Dataset excerpt
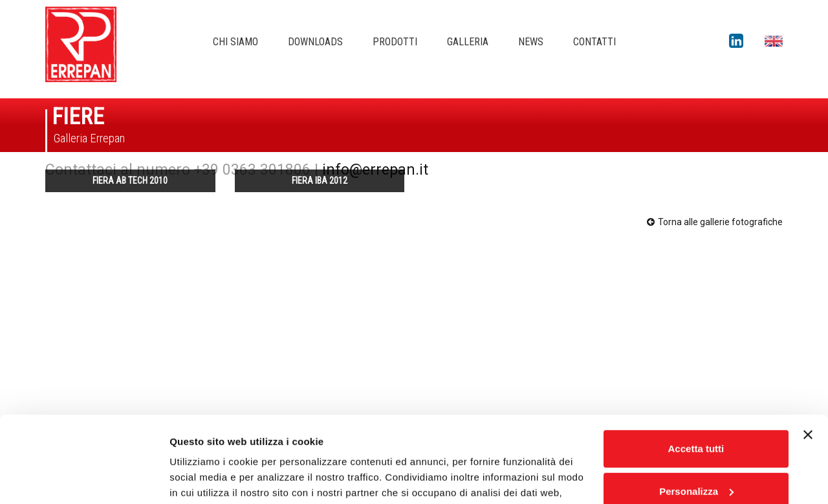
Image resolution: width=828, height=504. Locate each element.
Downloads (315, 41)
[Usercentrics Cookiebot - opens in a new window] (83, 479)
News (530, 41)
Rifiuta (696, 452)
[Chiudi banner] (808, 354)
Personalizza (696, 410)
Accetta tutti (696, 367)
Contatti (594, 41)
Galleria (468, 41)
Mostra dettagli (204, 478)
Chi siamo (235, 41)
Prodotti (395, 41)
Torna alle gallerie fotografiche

WHAT THE TASK REQUIRES
Reproduce the records verbatim, from the line containing "Chi siamo (235, 41)" through the end of the records, both ends included.

SOLUTION FOR THIS TASK
Chi siamo (235, 41)
Prodotti (395, 41)
Torna alle gallerie fotografiche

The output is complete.